Starting Point Assessment
Quickly gather and categorise information about your problem
What is it?
Once you have a good idea of the potential problem to solve or opportunity to respond to, the next step is to establish a baseline of existing knowledge regarding the ‘problem area’.
We call this the Starting Point Assessment because the activities in this module encourage you to bring together relevant, readily-available information in order to understand the environment you are stepping into.
The journey towards new and improved solutions should start with a current assessment of the problem, the existing approaches used to address it, and the context in which they occur.
“Innovating teams … identified ‘research on the problem’ as a key factor that could have assisted the innovation in its early stages, primarily in making a stronger case for innovation to external stakeholders.” (Obrecht and Warner, 2016)
This module aims to help you generate useful information on these important areas. The point is not to ‘overdo’ it – but instead to rapidly gather enough information to make a ‘good enough’ assessment of the problem. The focus of this research ought to be determined on a case-by-case basis, according to what sort of information is needed.
Why should I do it?
Understanding the baseline of existing knowledge will bring you closer toward a proper diagnosis of the root causes of a problem and the factors that contribute to it, helping you to move beyond the presenting symptoms.
A good-enough analysis will strengthen your problem diagnosis through the collection and use of different kinds of relevant information, and by bringing you closer to those who are facing challenges and might benefit from new solutions.
This module will help you to reach a deeper, more holistic understanding of the problem, and will provide you (and other relevant stakeholders, such as operational partners and/or donors) with useful baseline information by which to evaluate the impact of the solution you develop later on in the innovation journey.
It will enable you to develop criteria for things to pay attention to (priority areas, concerns, questions, etc) later in the process, and prevent you from wasting time in trying to solve the wrong problem for the wrong people.
How do I do it?
Setting out to gather information can be a daunting task. Luckily, there’s a guide to help you! Answering the following questions will set you on the right track:
- Ready: Which kinds of knowledge are relevant at the outset of my project, and which are not?
- Set: What do we already know or feel confident about? What kinds of knowledge are readily available?
- Go! How can we generate, gather and collect information to fill gaps in existing knowledge?

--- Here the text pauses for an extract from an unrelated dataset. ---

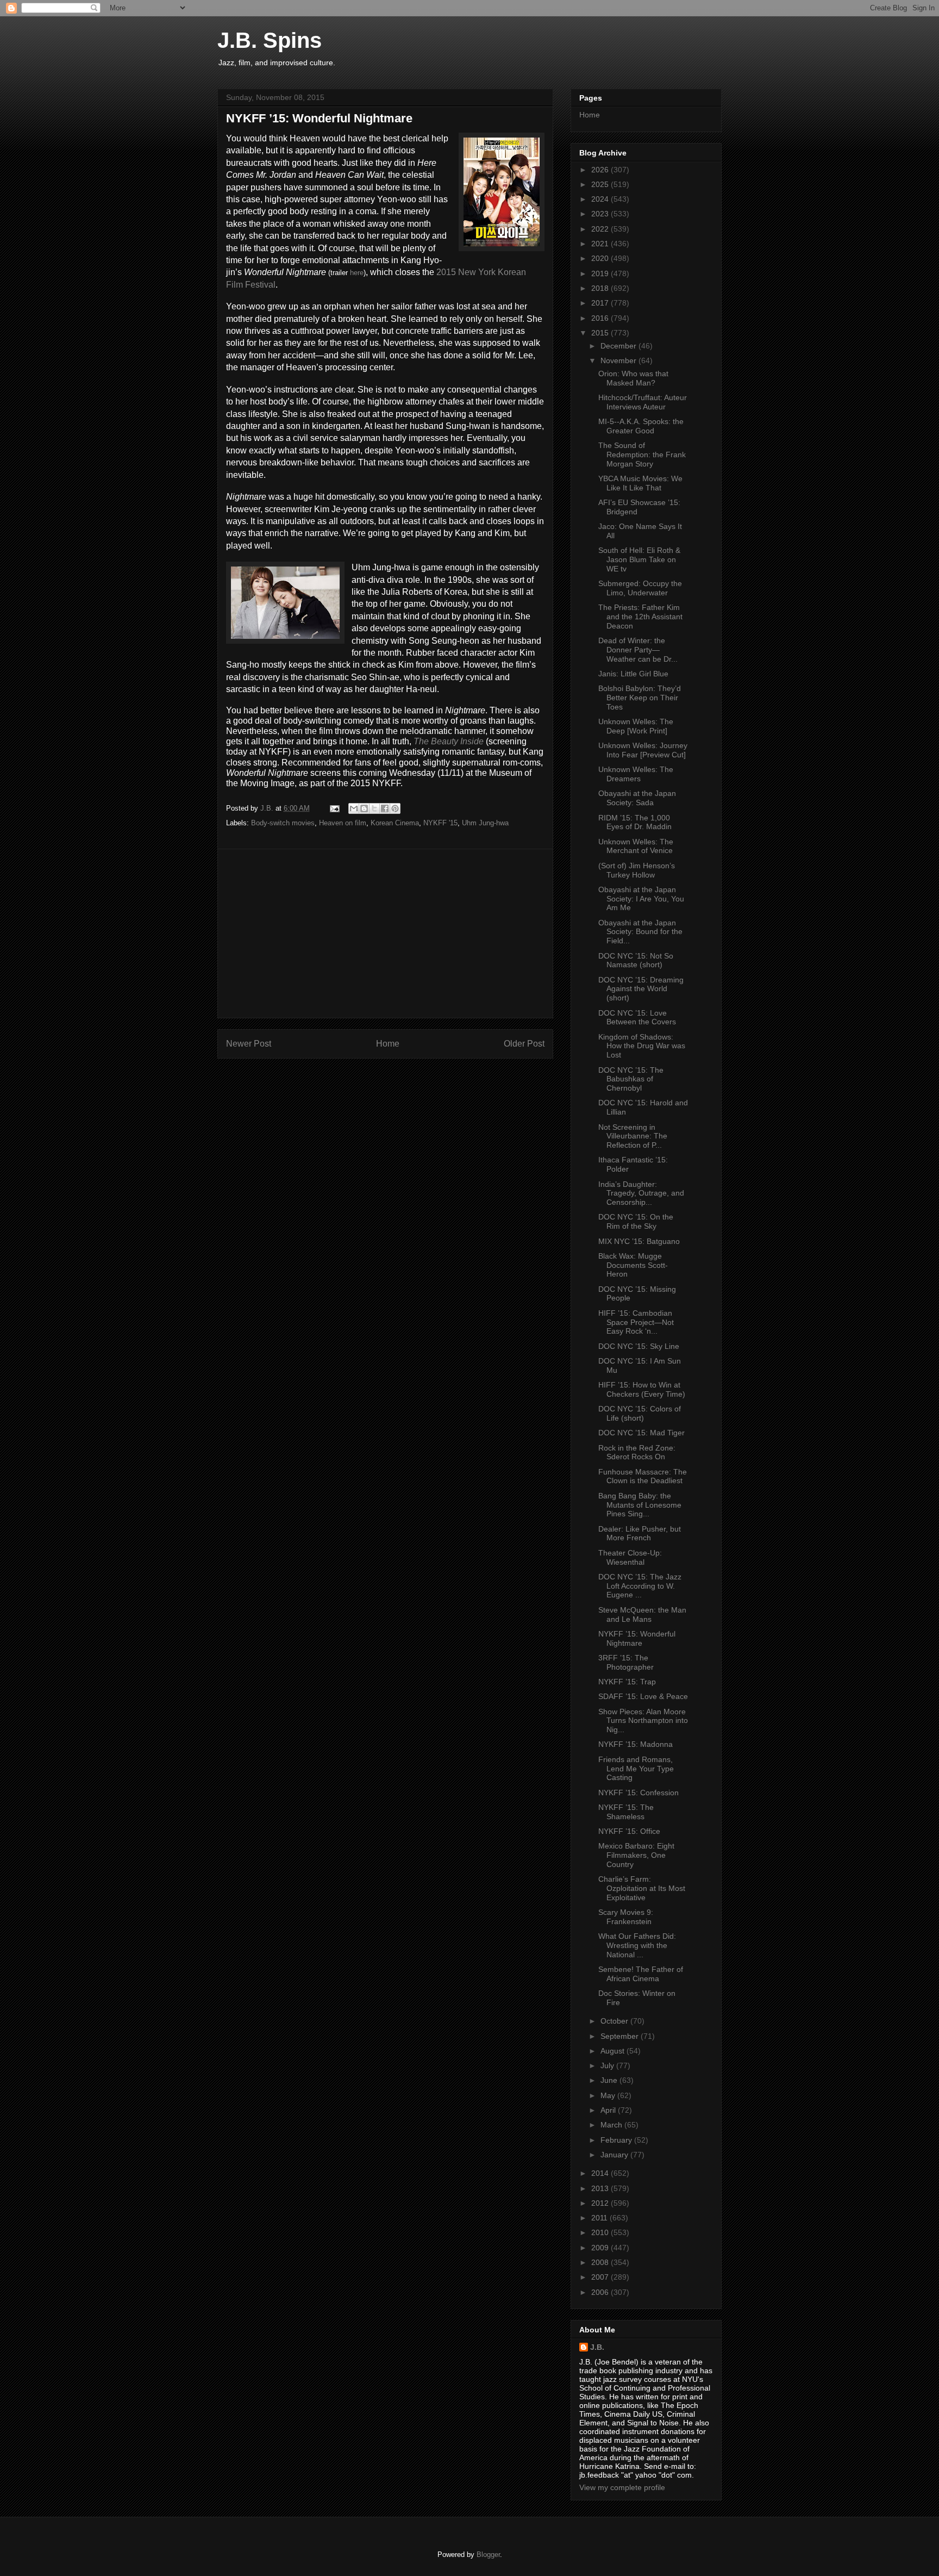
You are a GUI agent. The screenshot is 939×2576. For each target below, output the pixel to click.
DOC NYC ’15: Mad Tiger (641, 1432)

Note: We recommend that for this module you complete all of the activities sequentially. There are exercises and tools in this section that will be useful to you throughout your innovation journey, and we will point back to them in different parts of the Guide.
Follow our user stories
To better understand how the activities might be applied, read our two user stories.
At an afternoon workshop, Hanna brings together senior members of staff from the different agencies working in the camp, along with WASH specialists and Protection specialists, to map out what is known about the trend in open-air defecation and the outstanding questions they need to address.
Together the group map out what they know about the problem, the local context, and past and current efforts to improve the latrines, drawing on their previous Target Group exercise.
The group has a lot of unanswered questions. There remains wide disagreement on the precise needs and requirements of particular groups, and the viability of making changes to the current model of service provision. There are further disagreements on whether the issue can be solved by technical solutions, or whether it is also requires a behaviour change approach.
After mapping out their outstanding questions and how they intend to address them, tasks are allocated to different members of the group. Hanna arranges a focus group discussion (FGDs) with a women’s group in the area, who have previously voiced concerns about the latrines. She also arranges a visit to the camp’s health clinic to talk to some of the patients about their experiences. Hanna carries out a thorough risk assessment and is careful to ensure the women feel safe and comfortable participating.
The FGDs uncover some particularly interesting insights about the perceived dangers that the latrines pose for small children, in particular, as well as the physical location of the latrines in relation to where members of the group are living.
When visiting the health clinic, she learns that several people with conflict-related injuries have experienced accessibility problems when using the camp facilities. Hanna remains unsure how to prioritise and address the different concerns she has uncovered, and what this means for the current model of sanitation provision.